It is difficult to write a paradise when all the superficial indications are that you ought to write an apocalypse. It is obviously much easier to find inhabitants for an inferno or even a purgatorio.
—Ezra Pound (1885-1972) American Poet, Translator, Critic
One would not be alone even in Paradise.
—Italian Proverb
It gets to seem as if way back in the Garden of Eden after the Fall, Adam and Eve had begged the Lord to forgive them and He, in his boundless exasperation, had said, “All right, then. Stay. Stay in the Garden. Get civilized. Procreate. Muck it up.” And they did.
—Diane Arbus (1923–71) American Photographer
Taking the first step with the good thought, the second with the good word, and the third with the good deed, I enter paradise.
—Persian Proverb
Utility is when you have one telephone, luxury is when you have two, opulence is when you have three—and paradise is when you have none.
—Doug Larson (1926–2017) American Columnist
With a piece of bread in your hand you’ll find paradise under a pine tree.
—Russian Proverb
Two Paradises t’were in one, to live in Paradise alone.
—Andrew Marvell (1621–78) English Metaphysical Poet
Everyone who has ever built anywhere a “new heaven” first found the power thereto in his own hell.
—Friedrich Nietzsche (1844–1900) German Philosopher, Scholar, Writer
Hell shared with a sage is better than paradise with a fool.
—Yiddish Proverb
Paradise can be found on the back of horses, in books and between the breasts of women
—Arabic Proverb
If God hath made this world so fair, where sin and death abound, how beautiful, beyond compare, will paradise be found.
—James Montgomery (1771–1854) Scottish Poet, Journalist, Hymnist
Every daring attempt to make a great change in existing conditions, every lofty vision of new possibilities for the human race, has been labeled Utopian.
—Emma Goldman (1869–1940) Lithuanian-American Anarchist, Feminist
We are at heart so profoundly anarchistic that the only form of state we can imagine living in is Utopian; and so cynical that the only Utopia we can believe in is authoritarian.

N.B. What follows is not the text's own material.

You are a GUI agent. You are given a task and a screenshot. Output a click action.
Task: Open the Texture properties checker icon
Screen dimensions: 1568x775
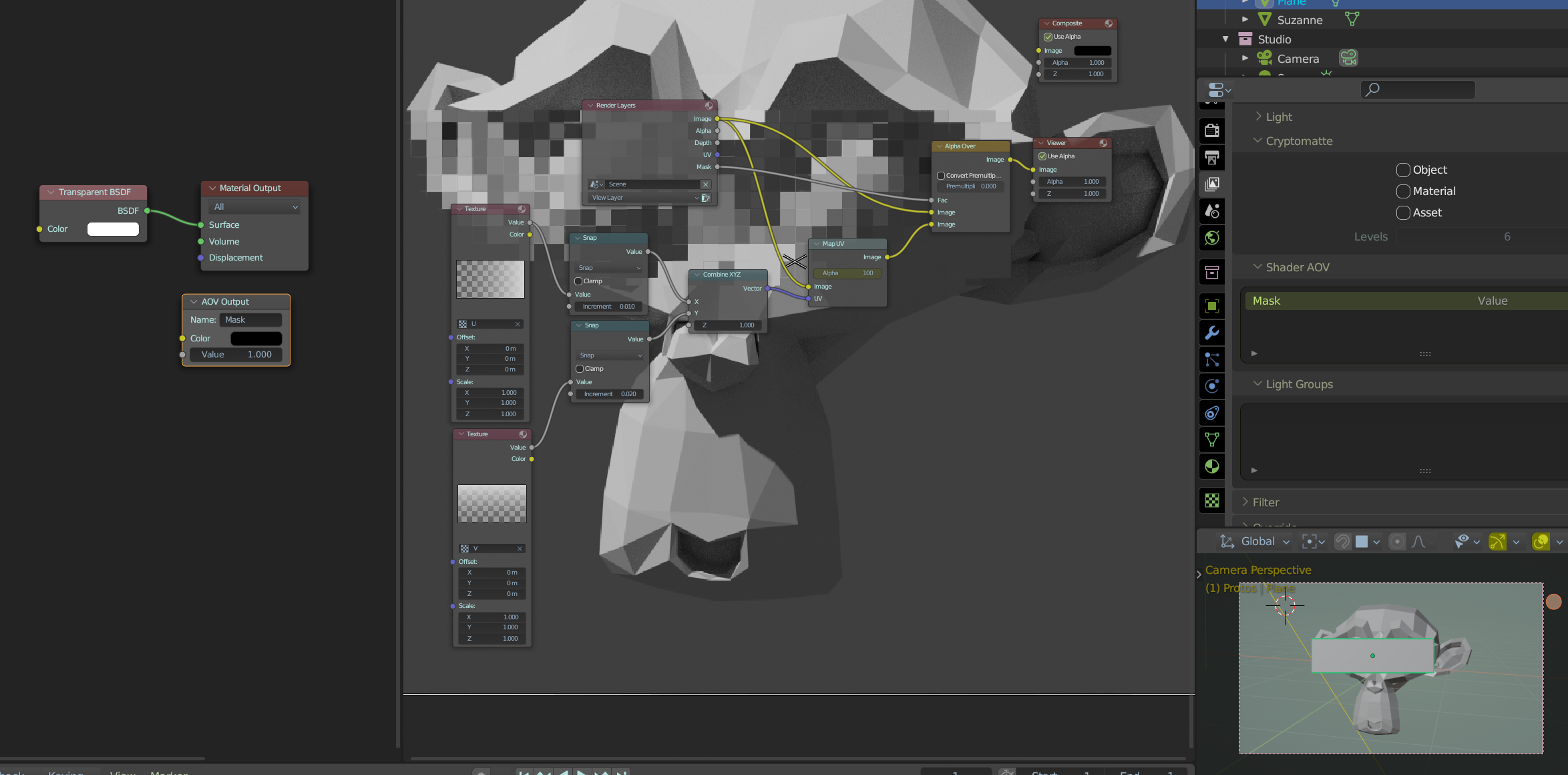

—Lionel Trilling (1905–75) American Literary Critic
Patience is the key to paradise.
—Common Proverb
The only paradise is paradise lost.
—Marcel Proust (1871–1922) French Novelist
Remembrance is the only paradise out of which we cannot be driven away. Indeed our first parents were not to be deprived of it.
—Jean Paul (1763–1825) German Novelist, Humorist
It is a curious thing that every creed promises a paradise which will be absolutely uninhabitable for anyone of civilized taste.

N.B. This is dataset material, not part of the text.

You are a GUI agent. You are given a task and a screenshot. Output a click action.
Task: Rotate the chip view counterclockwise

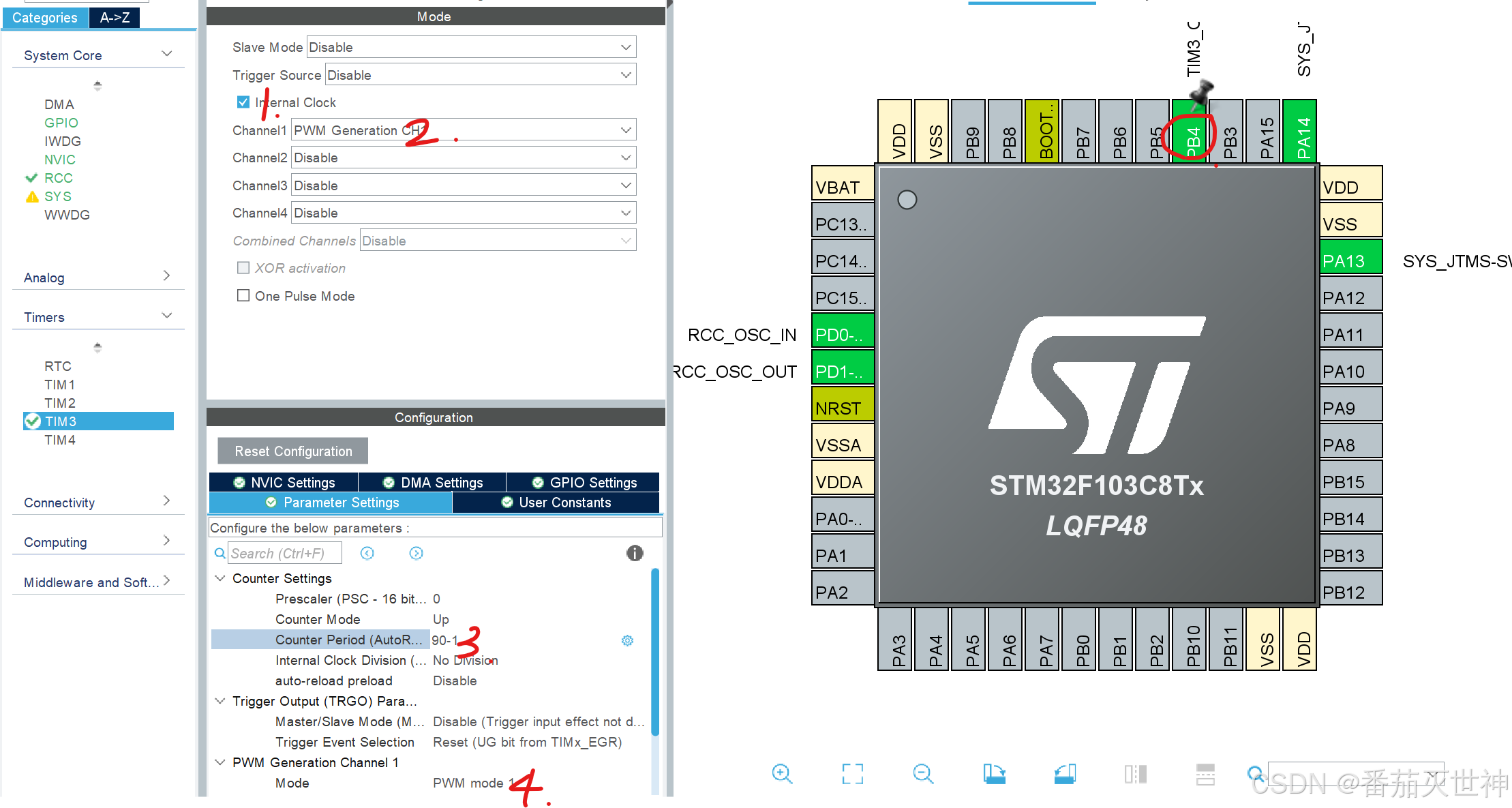coord(1065,773)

—Evelyn Waugh (1903–66) British Novelist, Essayist, Biographer
You cannot get into Paradise without a guide.
—Turkish Proverb
From the very fountain of enchantment there arises a taste of bitterness to spread anguish amongst the flowers.
—Lucretius (c.99–55 BCE) Roman Epicurean Poet, Philosopher
I shall speak of how melancholy and utopia preclude one another. How they fertilize one another… of the revulsion that follows one insight and precedes the next… of superabundance and surfeit. Of stasis in progress. And of myself, for whom melancholy and utopia are heads and tails of the same coin.
—Gunter Grass (1927–2015) German Novelist, Poet
Every man has a paradise around him till he sins and the angel of an accusing conscience drives him from his Eden. And even then there are holy hours, when this angel sleeps, and man comes back, and with the innocent eyes of a child looks into his lost paradise again—into the broad gates and rural solitudes of nature.
—Henry Wadsworth Longfellow (1807–82) American Poet, Educator, Academic
We must prefer real hell to an imaginary paradise.
—Simone Weil (1909–1943) French Philosopher, Political Activist
A man yearns for his paradise but it could become his hell.
—Icelandic Proverb
Santa Barbara is a paradise; Disneyland is a paradise; the U.S. is a paradise. Paradise is just paradise. Mournful, monotonous, and superficial though it may be, it is paradise. There is no other.
—Jean Baudrillard (1929–2007) French Sociologist, Philosopher
Thought would destroy their paradise.
—Thomas Gray (1716–71) English Poet, Book Collector
Utopias are presented for our inspection as a critique of the human state. If they are to be treated as anything but trivial exercises of the imagination. I suggest there is a simple test we can apply. We must forget the whole paraphernalia of social description, demonstration, expostulation, approbation, condemnation. We have to say to ourselves, “How would I myself live in this proposed society? How long would it be before I went stark staring mad?”
—William Golding (1911–93) English Novelist
Who kisses the feet of his mother, kisses the step of Paradise.
—Turkish Proverb
A wife should be as humble as a lamb, busy as a bee, as beautiful as a bird of paradise and faithful as a turtle dove.
—Russian Proverb
Without the companionship even paradise would be boring.
—Arabic Proverb
Without human companions, paradise itself would be an undesirable place.